By Luc Cohen
NEW YORK (Reuters) – A U.S. man was convicted of sex trafficking and other crimes on Wednesday for coercing a group of students at Sarah Lawrence College in New York state to perform unpaid work for him including engaging in prostitution.
Prosecutors accused Lawrence Ray, 62, of using physical violence and threats of criminal legal action to extort payments from students between 2010 and 2020 at Sarah Lawrence, a private college located north of New York City. Ray moved into his daughter’s dormitory room at the college in 2010, prosecutors said.
Ray was arrested in 2020 and pleaded not guilty to charges including extortion, forced labor, sex trafficking and money laundering.
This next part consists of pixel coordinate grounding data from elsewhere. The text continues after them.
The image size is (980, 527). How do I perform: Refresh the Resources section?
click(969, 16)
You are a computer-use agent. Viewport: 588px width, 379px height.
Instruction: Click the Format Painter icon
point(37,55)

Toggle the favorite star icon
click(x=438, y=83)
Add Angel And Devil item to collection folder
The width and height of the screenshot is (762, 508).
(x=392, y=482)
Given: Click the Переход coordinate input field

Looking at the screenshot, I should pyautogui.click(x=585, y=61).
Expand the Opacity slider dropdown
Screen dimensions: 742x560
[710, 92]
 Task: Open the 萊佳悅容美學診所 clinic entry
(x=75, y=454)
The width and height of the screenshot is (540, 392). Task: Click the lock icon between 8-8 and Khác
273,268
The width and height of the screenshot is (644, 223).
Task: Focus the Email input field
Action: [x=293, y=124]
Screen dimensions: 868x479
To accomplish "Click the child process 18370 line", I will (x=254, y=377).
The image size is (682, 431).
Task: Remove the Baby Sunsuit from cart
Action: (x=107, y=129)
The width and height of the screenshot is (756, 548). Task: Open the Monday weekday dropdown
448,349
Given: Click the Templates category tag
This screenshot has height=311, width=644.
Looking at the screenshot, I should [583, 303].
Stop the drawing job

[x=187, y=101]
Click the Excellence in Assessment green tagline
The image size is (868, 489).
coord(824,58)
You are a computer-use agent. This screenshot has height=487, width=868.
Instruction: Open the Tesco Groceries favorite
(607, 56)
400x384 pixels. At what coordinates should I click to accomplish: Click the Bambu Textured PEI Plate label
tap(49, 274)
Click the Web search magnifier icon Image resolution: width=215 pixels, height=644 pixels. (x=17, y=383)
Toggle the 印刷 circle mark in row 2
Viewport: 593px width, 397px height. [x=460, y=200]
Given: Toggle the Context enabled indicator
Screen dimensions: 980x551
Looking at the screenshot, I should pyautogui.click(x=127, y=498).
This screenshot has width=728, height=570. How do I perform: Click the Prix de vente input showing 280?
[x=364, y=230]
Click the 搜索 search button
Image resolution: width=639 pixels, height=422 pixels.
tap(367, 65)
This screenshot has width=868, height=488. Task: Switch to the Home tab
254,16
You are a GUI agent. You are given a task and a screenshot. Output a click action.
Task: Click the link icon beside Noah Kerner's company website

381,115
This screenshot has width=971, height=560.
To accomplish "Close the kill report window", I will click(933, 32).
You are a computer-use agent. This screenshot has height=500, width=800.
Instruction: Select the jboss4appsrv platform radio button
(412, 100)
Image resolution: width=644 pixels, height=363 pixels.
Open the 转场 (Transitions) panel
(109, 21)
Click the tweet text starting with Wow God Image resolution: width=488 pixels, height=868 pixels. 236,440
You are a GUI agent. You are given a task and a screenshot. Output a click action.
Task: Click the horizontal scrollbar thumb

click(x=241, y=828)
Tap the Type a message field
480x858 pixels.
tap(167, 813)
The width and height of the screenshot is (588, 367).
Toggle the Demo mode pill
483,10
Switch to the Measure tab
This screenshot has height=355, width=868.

His conviction came after a monthlong trial in Manhattan federal court in which several victims testified.
Prosecutors said Ray forced one female victim to engage in commercial sex acts and pay him more than $500,000 of her proceeds from prostitution. Ray collected sexually explicit photographs of her and once nearly suffocated her in order to coerce her into performing the acts, prosecutors said.
He also used psychological and physical abuse to coerce three other female victims to perform unpaid labor, prosecutors said.
“Larry Ray is a predator. An evil man who did evil things. Today’s verdict finally brings him to justice,” Damian Williams, the U.S. attorney in Manhattan, said in a statement.